No molde inicial da medida provisória, houve várias manifestações favoráveis, mas também contrárias, principalmente por abrir um precedente na negociação individual, para que o desequilíbrio no futebol brasileiro fique ainda maior. É a chamada ‘espanholização’, neologismo usado para comparar ao futebol do país europeu, onde duas superpotências dominam o futebol local: Real Madrid e Barcelona. Ambos vários degraus acima das demais equipes.
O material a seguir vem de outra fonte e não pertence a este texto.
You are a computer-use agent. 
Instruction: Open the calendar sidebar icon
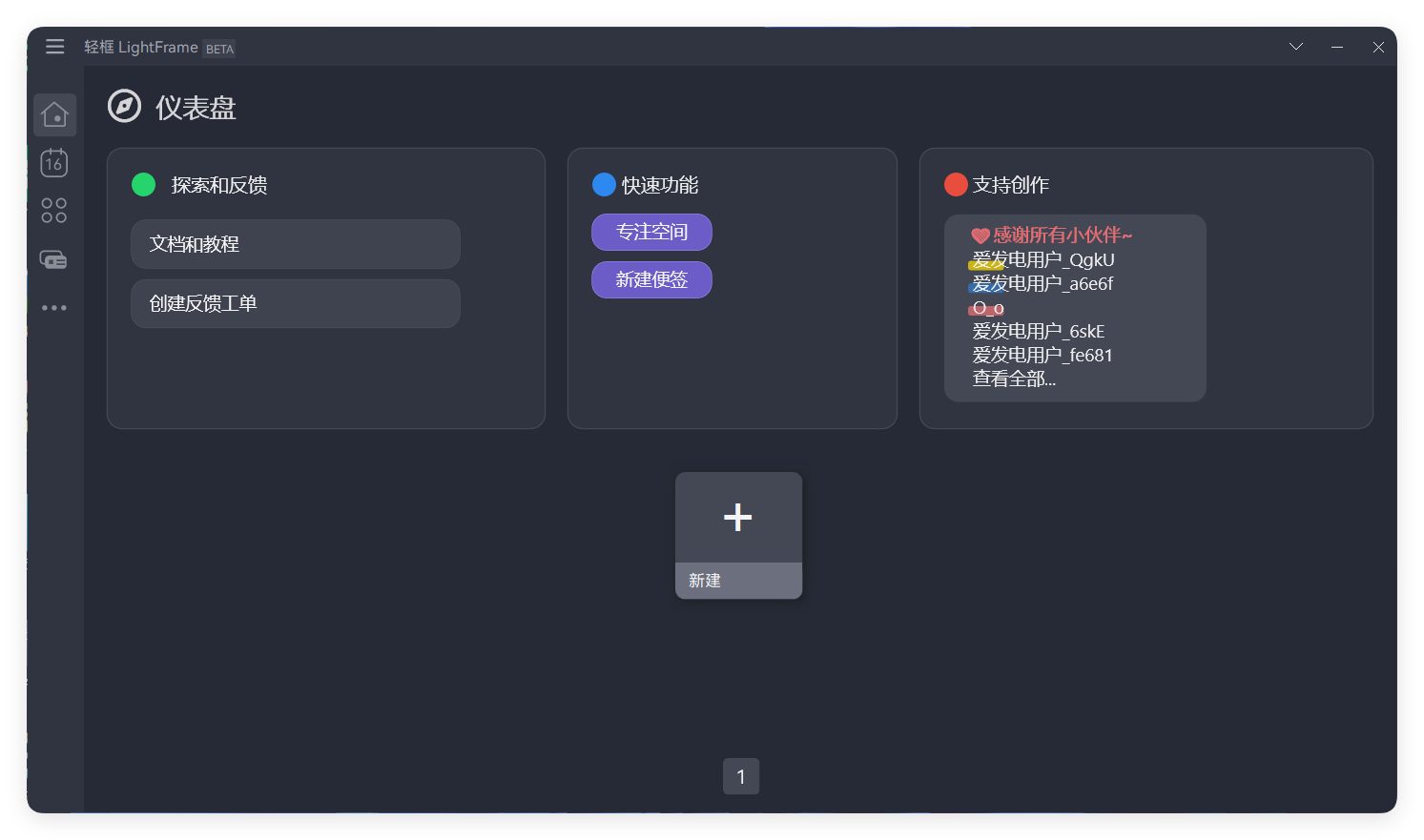(x=54, y=163)
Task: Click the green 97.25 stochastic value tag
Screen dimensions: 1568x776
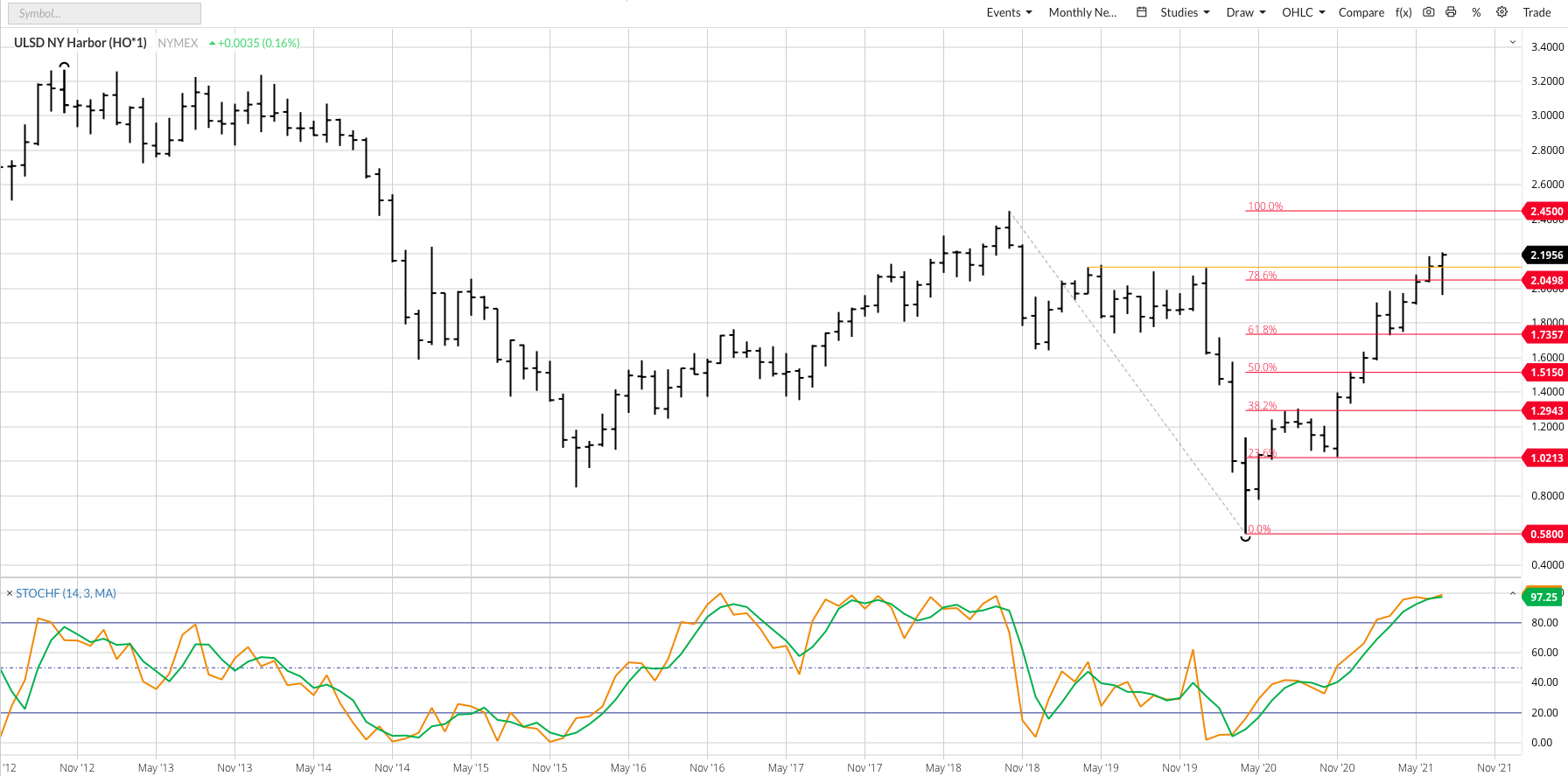Action: (x=1544, y=597)
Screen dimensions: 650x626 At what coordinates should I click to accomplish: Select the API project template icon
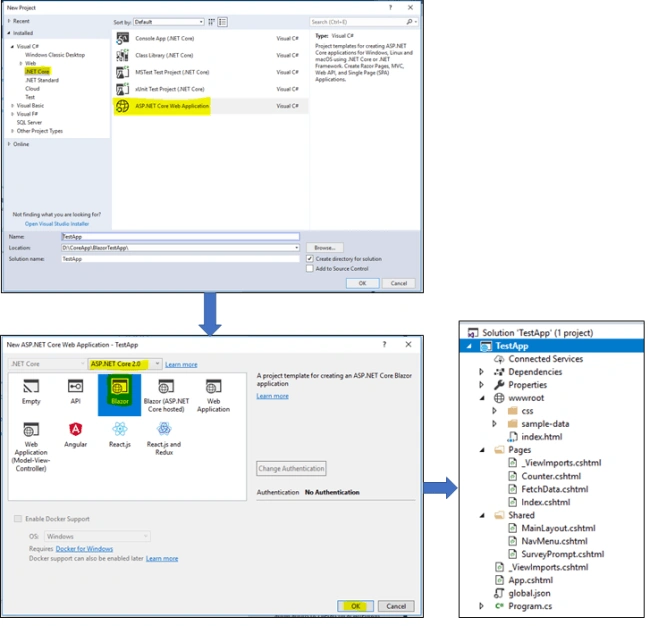[75, 387]
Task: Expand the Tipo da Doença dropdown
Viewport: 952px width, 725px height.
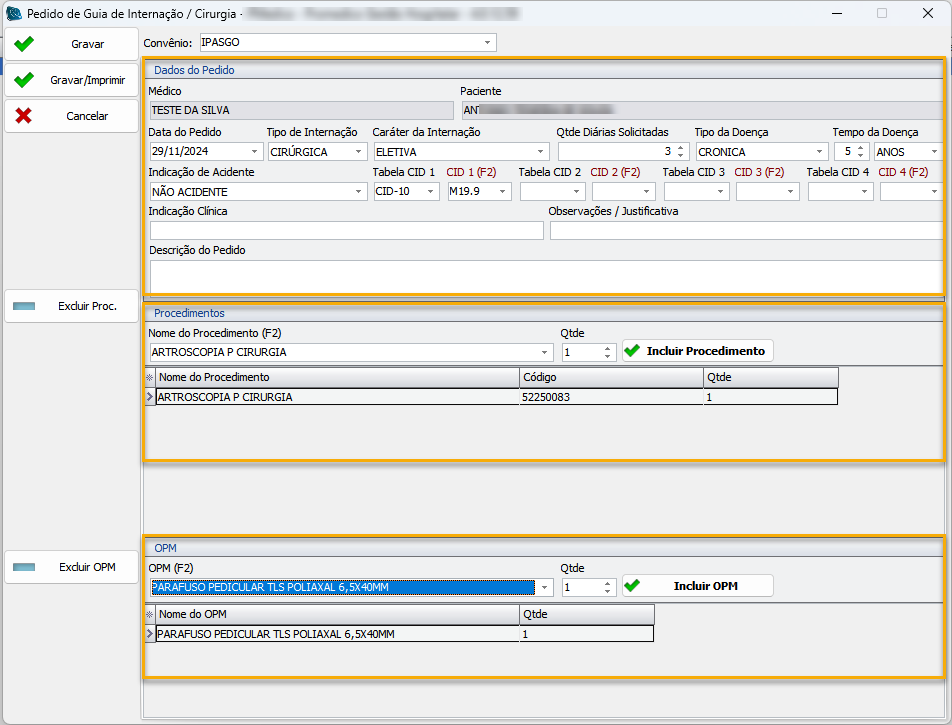Action: [819, 152]
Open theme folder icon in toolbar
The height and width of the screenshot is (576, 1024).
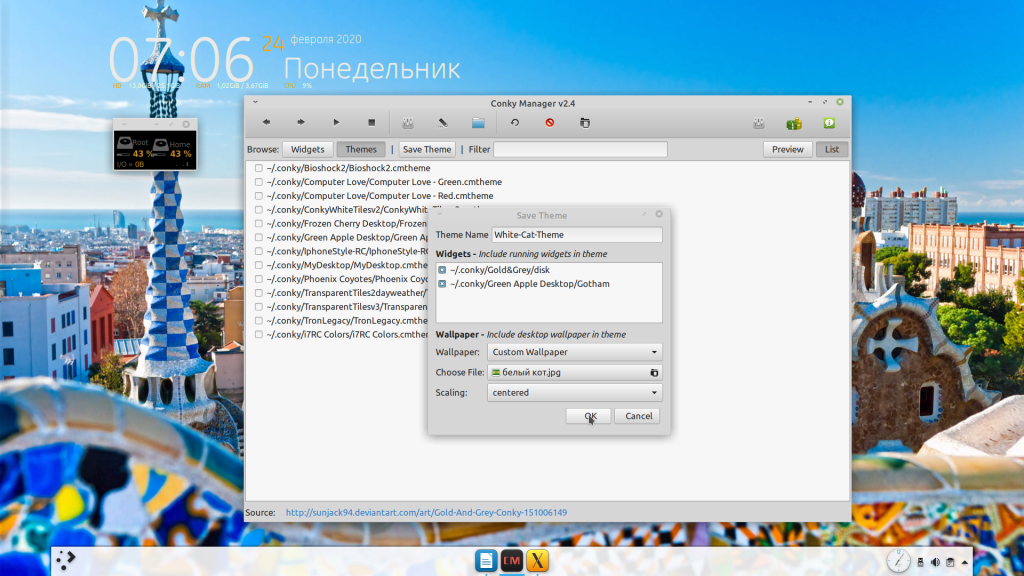[478, 123]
“Essa diferença faz com que haja um abismo financeiro muito grande entre um lado e outro, e não gostaria que acontecesse isso aqui. Acaba acontecendo como na Espanha, com dois clubes grandes, como Real Madrid e Barcelona e os outros se matando por migalhas. Aqui no Brasil não pode ser assim. O Brasil é um país muito grande, temos clubes muito bons em todas as regiões, e tínhamos que ter essa capacidade de dar condições para todos os clubes de poderem disputar mais igualitariamente todos os campeonatos”, comentou o deputado federal Danrlei de Deus (PSD-RS), em entrevista à Rádio Jornal.